Text Search with Confluent Cloud for Apache Flink¶
Confluent Cloud for Apache Flink® supports read-only external tables to enable full-text search over external databases, like MongoDB, Couchbase, and Elasticsearch.
Note
Text Search is an Open Preview feature in Confluent Cloud.
A Preview feature is a Confluent Cloud component that is being introduced to gain early feedback from developers. Preview features can be used for evaluation and non-production testing purposes or to provide feedback to Confluent. The warranty, SLA, and Support Services provisions of your agreement with Confluent do not apply to Preview features. Confluent may discontinue providing preview releases of the Preview features at any time in Confluent’s’ sole discretion.

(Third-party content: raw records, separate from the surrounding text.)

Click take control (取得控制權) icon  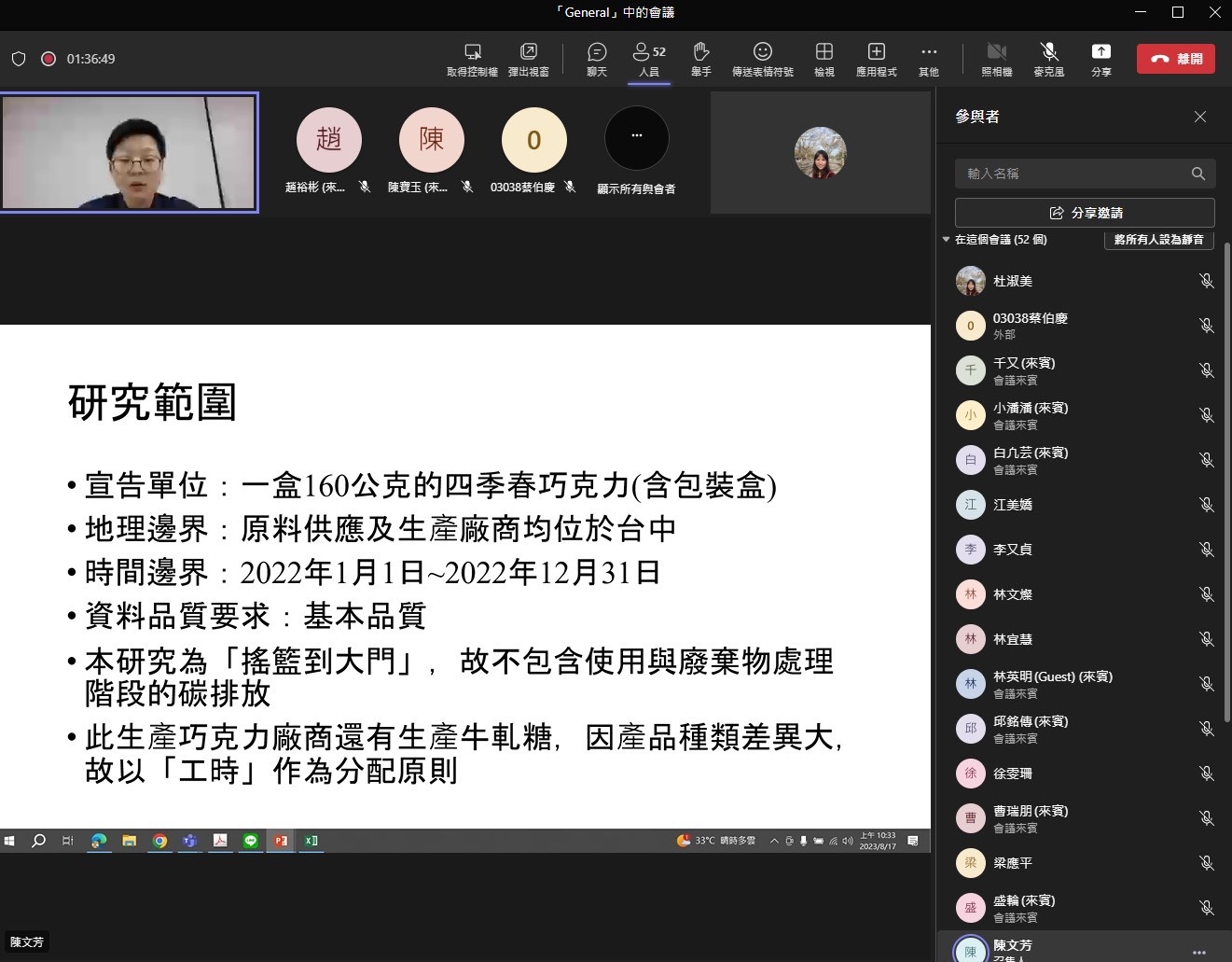coord(472,59)
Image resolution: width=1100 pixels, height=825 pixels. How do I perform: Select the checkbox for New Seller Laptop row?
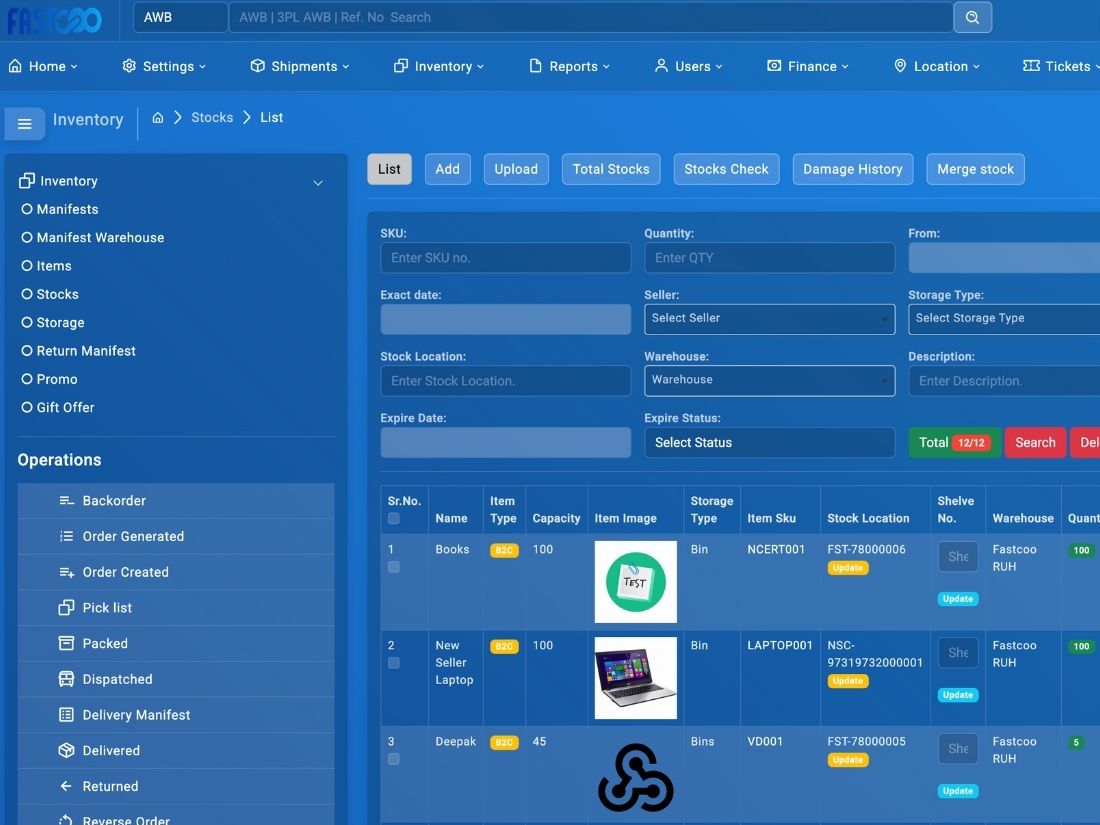point(394,663)
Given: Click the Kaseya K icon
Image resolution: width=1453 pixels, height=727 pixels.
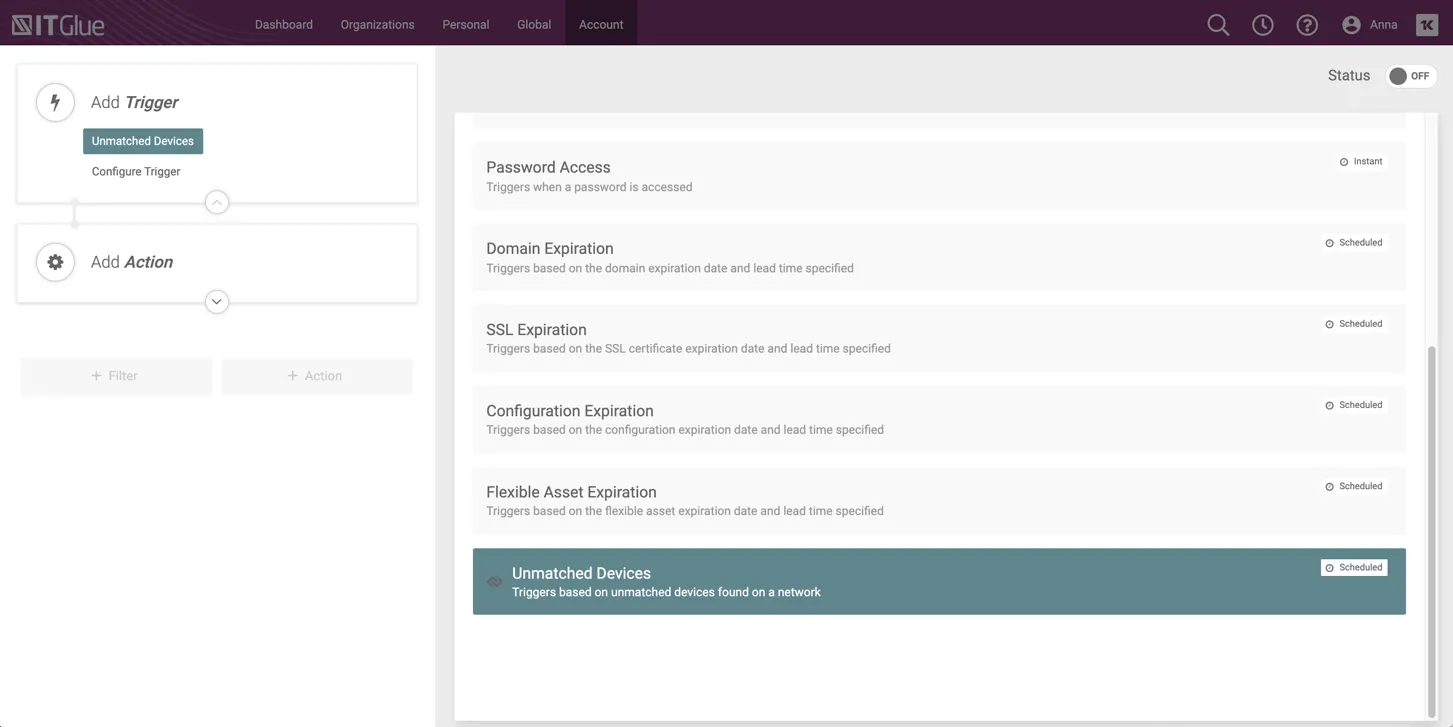Looking at the screenshot, I should 1426,24.
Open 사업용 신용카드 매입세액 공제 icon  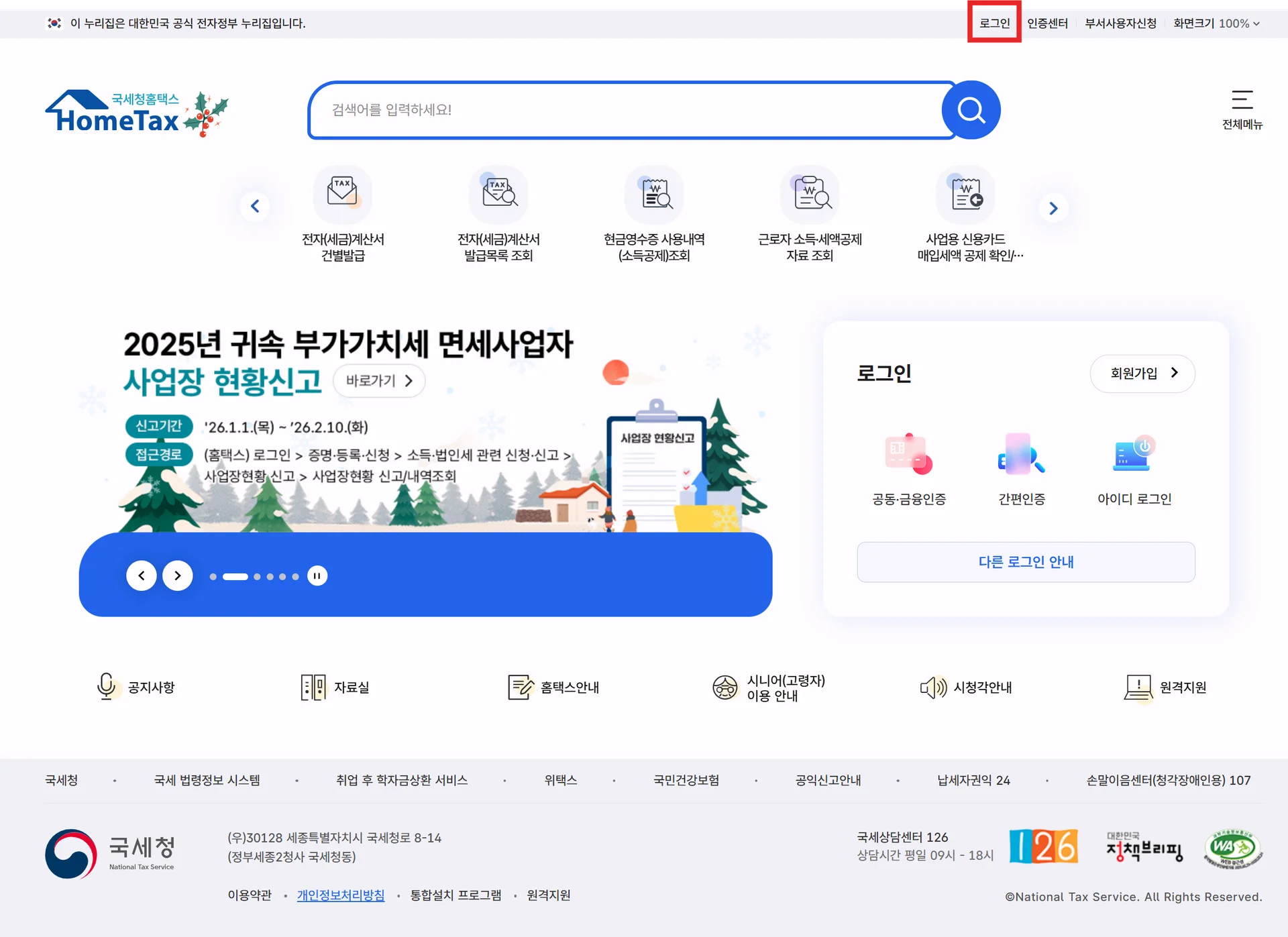tap(966, 195)
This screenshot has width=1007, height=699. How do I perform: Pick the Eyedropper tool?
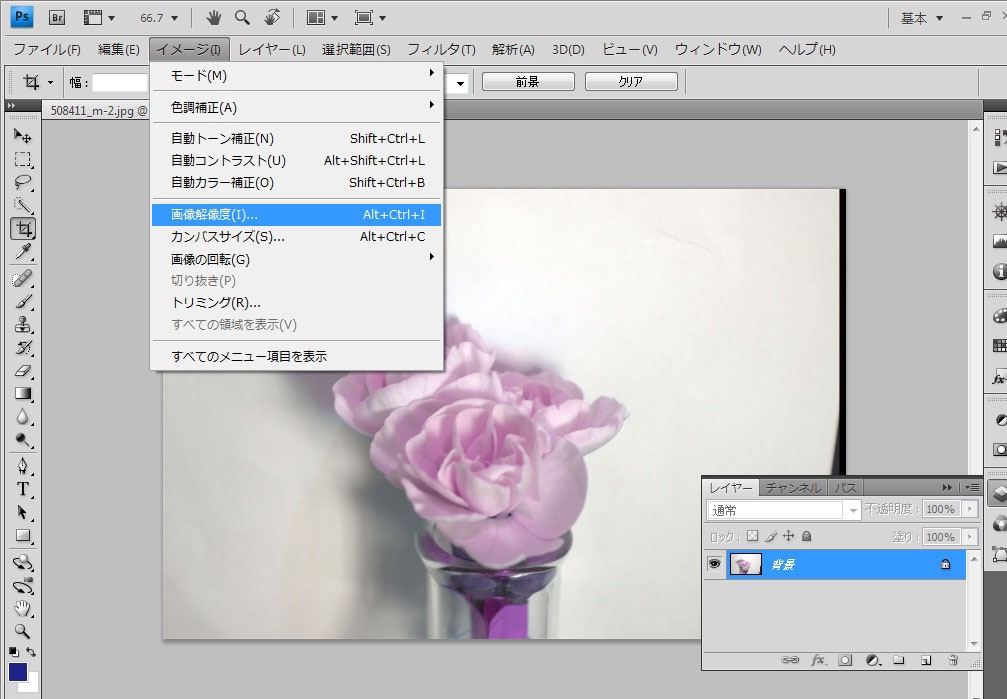pyautogui.click(x=22, y=251)
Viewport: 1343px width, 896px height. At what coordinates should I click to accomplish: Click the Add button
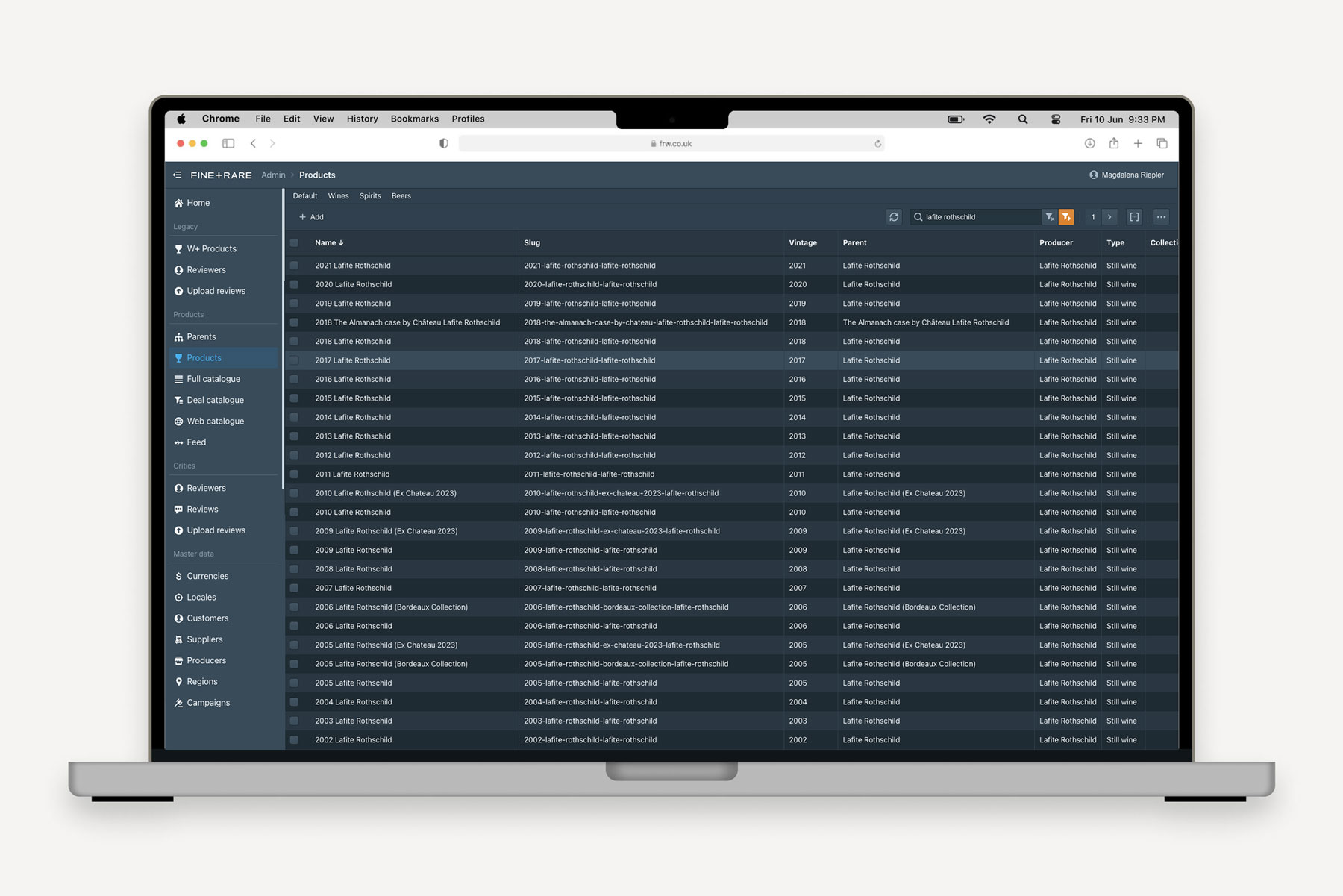point(311,217)
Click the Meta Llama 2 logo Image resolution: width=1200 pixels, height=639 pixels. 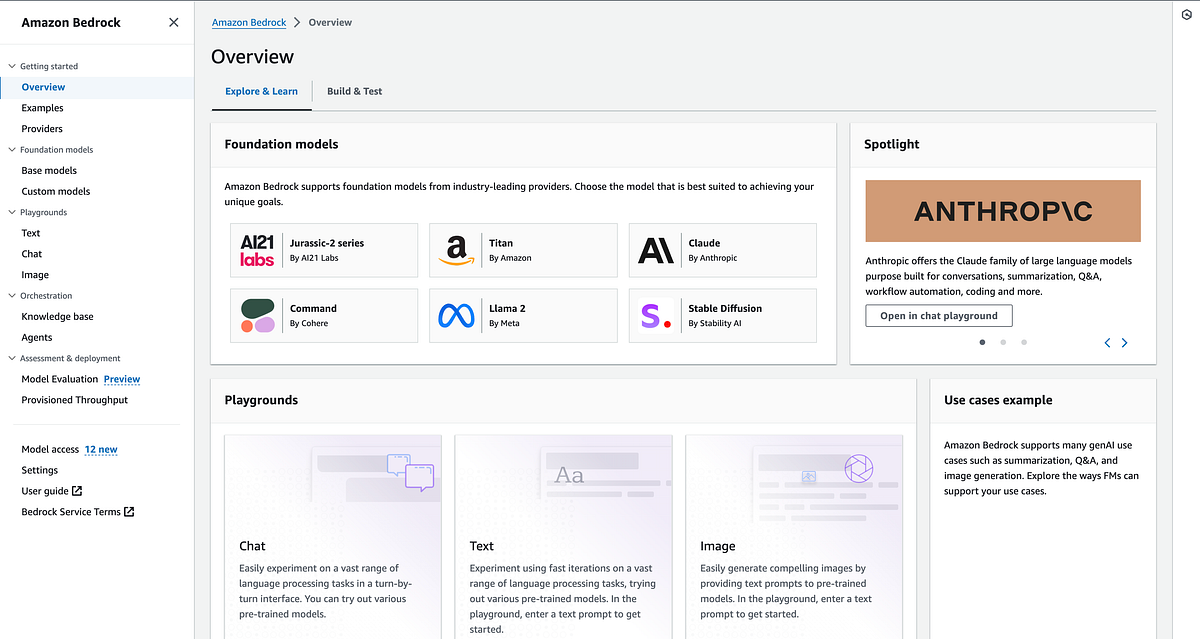(x=457, y=315)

Use the TEXT_SEARCH_AGG function to run text searches over external databases in Confluent Cloud for Apache Flink.
The output of TEXT_SEARCH_AGG is an array with all rows in the external table that have matching text in the search column.
Syntax¶
SELECT * FROM text_input,
LATERAL TABLE(TEXT_SEARCH_AGG(<external_table>, DESCRIPTOR(<input_column>), <search_column>, <LIMIT>))
Supported providers¶
- MongoDB
- Couchbase
- Elasticsearch
Search table parameters¶
Common parameters¶
{CONNECTOR}¶
Provider name.
{CONNECTOR}.PARAMS.*¶
Parameters supported by external providers.
MongoDB properties¶
mongodb.connection¶
MongoDB connection that includes the endpoint, username, and passwords.
This property is required.
Couchbase properties¶
couchbase.connection¶
Couchbase connection that includes the endpoint, username, and password.
This property is required.
Elasticsearch properties¶
Elasticsearch does not support username and password credentials.
elastic.connection¶
Elastic connection that includes the endpoint and the api key. For more information, see Manage Connections.
This property is required.
Examples¶
Full text search with MongoDB¶
This example shows how to run text search with MongoDB by using Flink SQL.
This example shows the following steps:
- Create a connection resource to a MongoDB database.
- Create a MongoDB external table.
- Create a text input table.
- Text search on movie plots.
- Show the results and store them in a new table.
It assumes an Atlas cluster as shown in Create a Cluster and MongoDB sample dataset.
Run the following command to create a connection resource named mongodb-connection that uses your MongoDB credentials.
confluent flink connection create mongodb-connection \ --cloud AZURE \ --region westus2 \ --type mongodb \ --endpoint ${atlas_endpoint} \ --username ${atlas_username} \ --password ${atlas_password} \ --environment ${ENV_ID}
Create a MongoDB external table.
-- mongodb full text search CREATE TABLE mongodb_movies_full_text_search ( title STRING, plot STRING ) WITH ( 'connector' = 'mongodb', 'mongodb.connection' = 'mongodb-connection', 'mongodb.database' = 'sample_mflix', 'mongodb.collection' = 'movies', 'mongodb.index' = 'default' );
Create a search table.
-- create search table CREATE TABLE movies_full_text_search( plot STRING );
Insert data into the search table.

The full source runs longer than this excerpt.